-- YOUR OBJECTIVE --
Whenever the word "click" turns up in a line of the data below, copy that line.

-- DATA SUPPLIED --

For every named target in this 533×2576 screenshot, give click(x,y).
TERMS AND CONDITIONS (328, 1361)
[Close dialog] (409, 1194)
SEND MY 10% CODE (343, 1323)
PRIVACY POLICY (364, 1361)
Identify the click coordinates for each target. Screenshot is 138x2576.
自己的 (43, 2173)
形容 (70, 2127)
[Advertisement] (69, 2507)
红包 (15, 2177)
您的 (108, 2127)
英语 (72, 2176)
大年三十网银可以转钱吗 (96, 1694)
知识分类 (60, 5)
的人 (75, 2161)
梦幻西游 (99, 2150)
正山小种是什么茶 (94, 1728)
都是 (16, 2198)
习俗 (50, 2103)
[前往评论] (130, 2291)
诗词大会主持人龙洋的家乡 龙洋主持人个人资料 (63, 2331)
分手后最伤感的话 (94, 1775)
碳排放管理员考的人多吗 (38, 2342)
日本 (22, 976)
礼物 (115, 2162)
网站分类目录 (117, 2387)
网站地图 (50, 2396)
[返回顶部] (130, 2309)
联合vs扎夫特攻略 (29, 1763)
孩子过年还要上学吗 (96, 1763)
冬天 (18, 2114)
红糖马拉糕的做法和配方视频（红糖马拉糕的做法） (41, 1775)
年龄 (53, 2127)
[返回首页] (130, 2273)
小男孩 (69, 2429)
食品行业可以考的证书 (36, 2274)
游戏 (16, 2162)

-- YOUR SOLUTION --
For every named target in this 533×2576 screenshot, give click(x,y).
Identify the click coordinates for each target. Screenshot is 138x2576.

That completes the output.